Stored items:
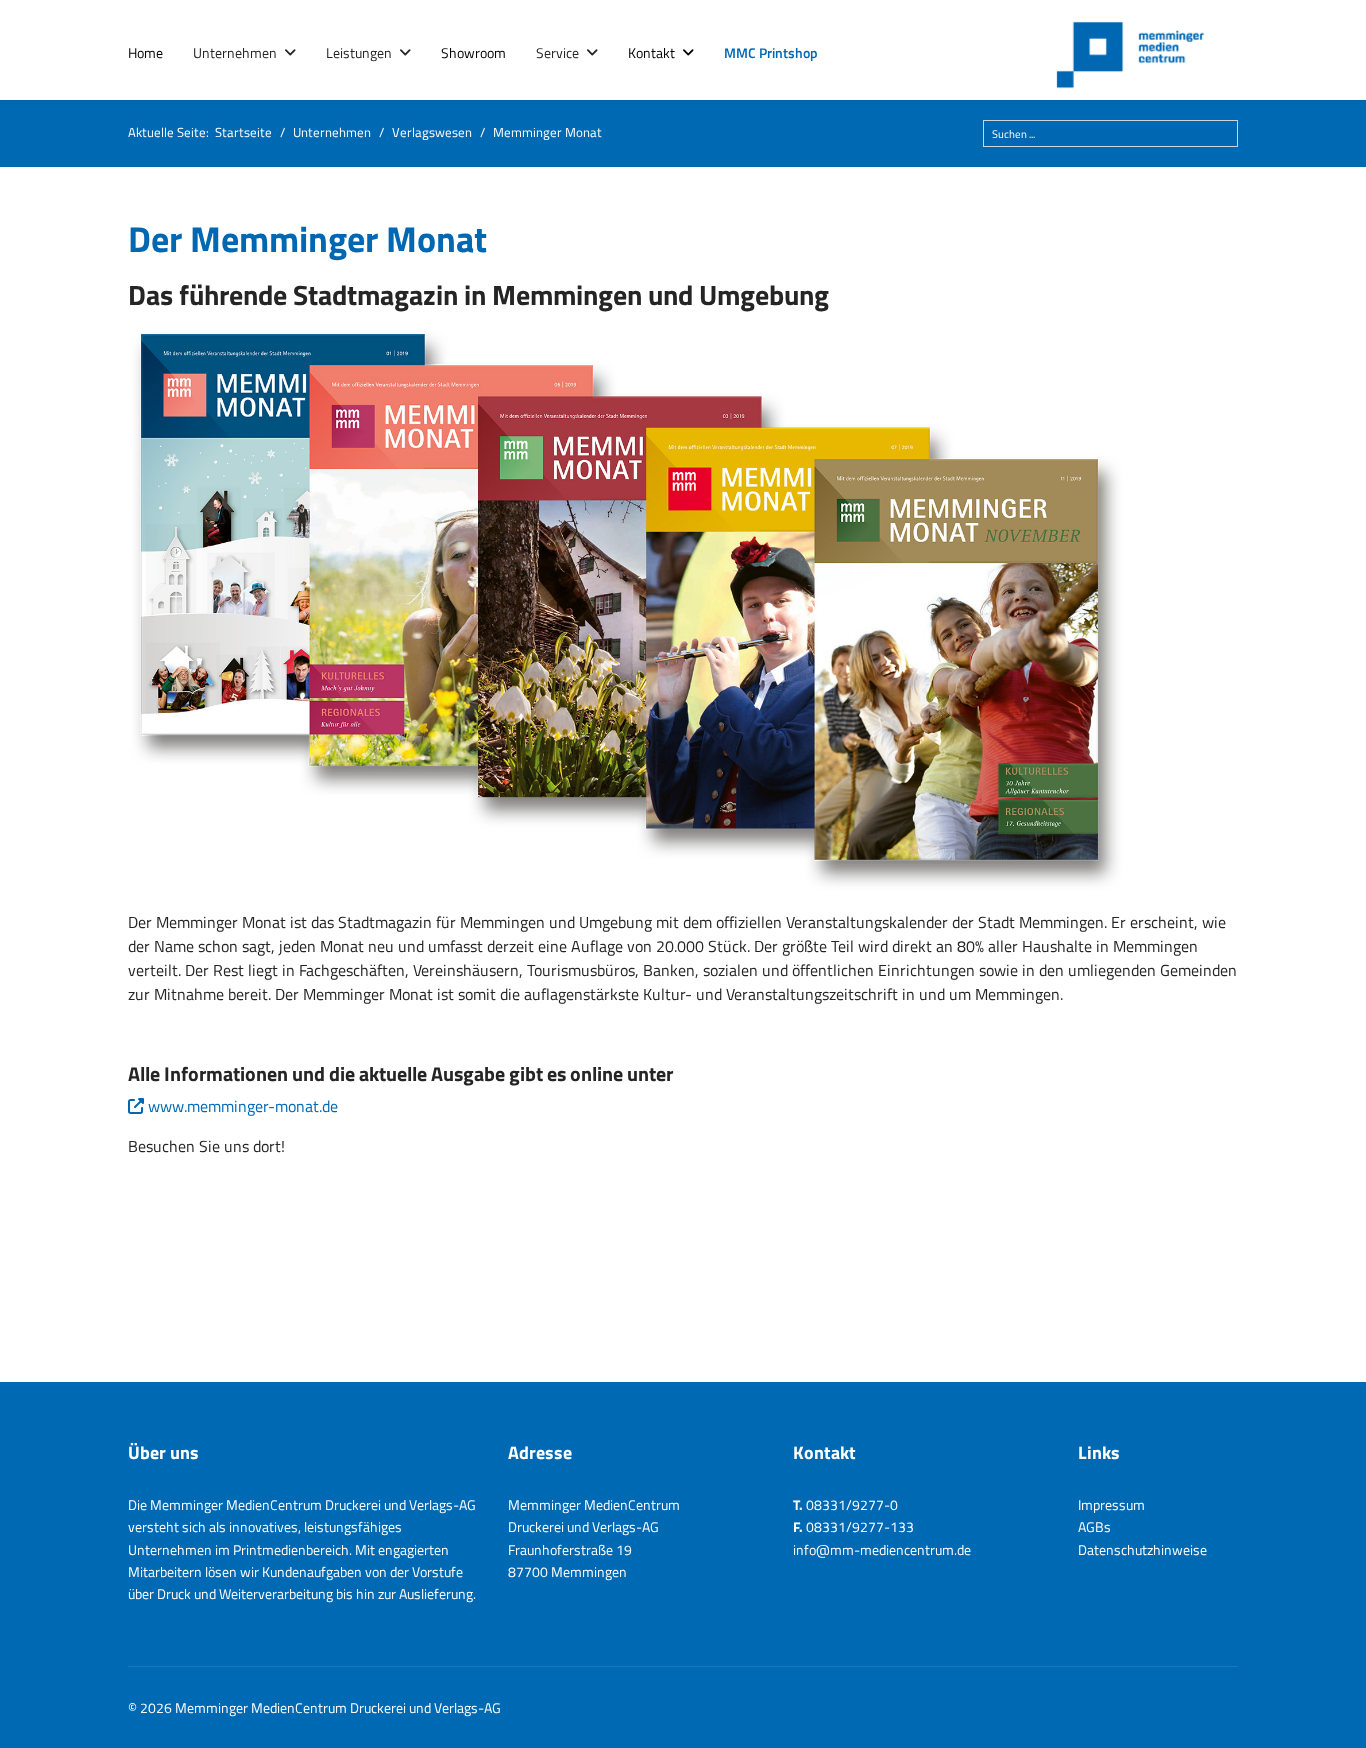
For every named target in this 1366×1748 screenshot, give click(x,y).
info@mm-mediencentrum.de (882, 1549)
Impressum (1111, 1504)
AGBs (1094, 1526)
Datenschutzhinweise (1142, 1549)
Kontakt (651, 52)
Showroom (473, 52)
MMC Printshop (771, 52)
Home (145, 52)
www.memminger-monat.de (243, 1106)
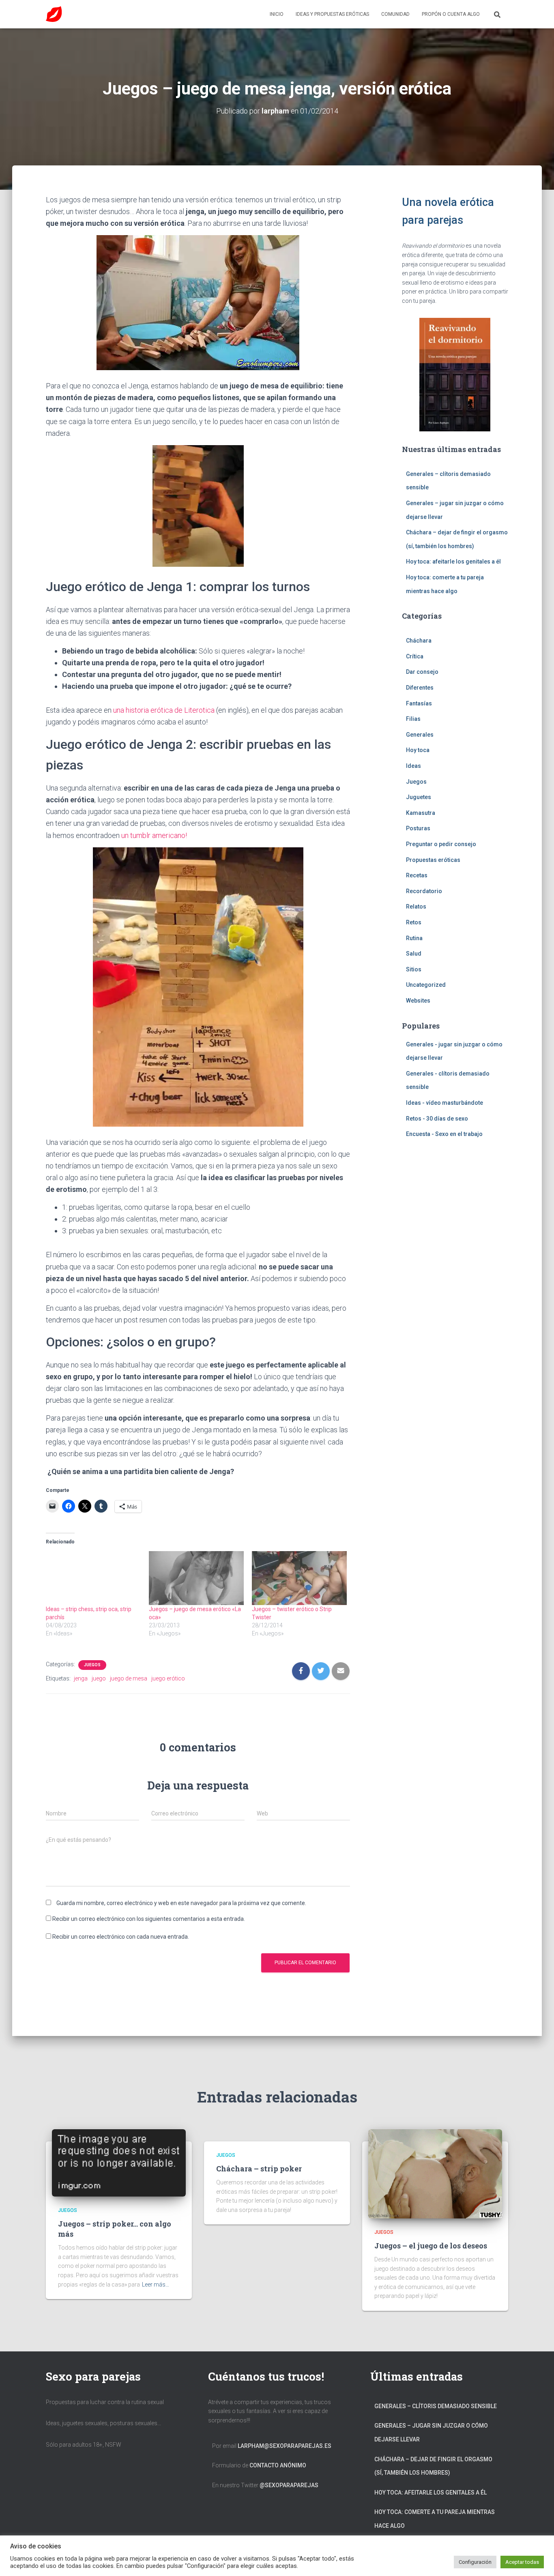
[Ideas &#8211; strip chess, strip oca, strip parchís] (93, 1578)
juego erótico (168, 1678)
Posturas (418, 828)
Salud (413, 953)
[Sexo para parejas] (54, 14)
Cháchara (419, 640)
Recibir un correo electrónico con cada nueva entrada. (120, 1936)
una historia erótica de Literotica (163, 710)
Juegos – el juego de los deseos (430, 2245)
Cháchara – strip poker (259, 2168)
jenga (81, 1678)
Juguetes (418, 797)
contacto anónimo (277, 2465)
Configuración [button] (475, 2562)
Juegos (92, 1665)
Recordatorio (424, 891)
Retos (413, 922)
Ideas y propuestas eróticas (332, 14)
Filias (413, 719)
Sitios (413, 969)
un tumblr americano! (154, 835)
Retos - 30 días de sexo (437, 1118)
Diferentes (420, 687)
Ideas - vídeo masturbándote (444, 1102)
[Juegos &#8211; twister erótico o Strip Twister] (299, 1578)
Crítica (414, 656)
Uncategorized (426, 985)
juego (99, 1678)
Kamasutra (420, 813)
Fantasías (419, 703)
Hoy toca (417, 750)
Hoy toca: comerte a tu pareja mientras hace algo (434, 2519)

==

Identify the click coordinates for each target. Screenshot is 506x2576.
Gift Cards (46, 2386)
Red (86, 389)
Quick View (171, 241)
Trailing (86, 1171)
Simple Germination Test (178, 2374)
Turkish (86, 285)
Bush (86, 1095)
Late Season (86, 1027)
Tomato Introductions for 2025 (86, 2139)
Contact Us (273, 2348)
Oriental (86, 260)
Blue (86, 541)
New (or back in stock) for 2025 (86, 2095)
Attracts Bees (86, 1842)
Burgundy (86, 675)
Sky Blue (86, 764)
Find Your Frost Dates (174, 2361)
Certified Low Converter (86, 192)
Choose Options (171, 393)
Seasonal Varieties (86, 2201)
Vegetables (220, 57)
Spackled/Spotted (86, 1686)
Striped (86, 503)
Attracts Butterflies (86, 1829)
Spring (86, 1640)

Task instructions —
Lines from the one above containing "Home (145, 52)" down to the one containing "Hoy toca: comerte" should be transcribed exactly, with both ends kept and no pictures.

Response to this task —
Home (145, 52)
www.memminger-monat.de (243, 1106)
[Ideas &#8211; strip chess, strip oca, strip parchís] (93, 1578)
juego erótico (168, 1678)
Posturas (418, 828)
Salud (413, 953)
[Sexo para parejas] (54, 14)
Cháchara (419, 640)
Recibir un correo electrónico con cada nueva entrada. (120, 1936)
una historia erótica de Literotica (163, 710)
Juegos – el juego de los deseos (430, 2245)
Cháchara – strip poker (259, 2168)
jenga (81, 1678)
Juguetes (418, 797)
contacto anónimo (277, 2465)
Configuración [button] (475, 2562)
Juegos (92, 1665)
Recordatorio (424, 891)
Retos (413, 922)
Ideas y propuestas eróticas (332, 14)
Filias (413, 719)
Sitios (413, 969)
un tumblr americano! (154, 835)
Retos - 30 días de sexo (437, 1118)
Diferentes (420, 687)
Ideas - vídeo masturbándote (444, 1102)
[Juegos &#8211; twister erótico o Strip Twister] (299, 1578)
Crítica (414, 656)
Uncategorized (426, 985)
juego (99, 1678)
Kamasutra (420, 813)
Fantasías (419, 703)
Hoy toca (417, 750)
Hoy toca: comerte a tu pareja mientras hace algo (434, 2519)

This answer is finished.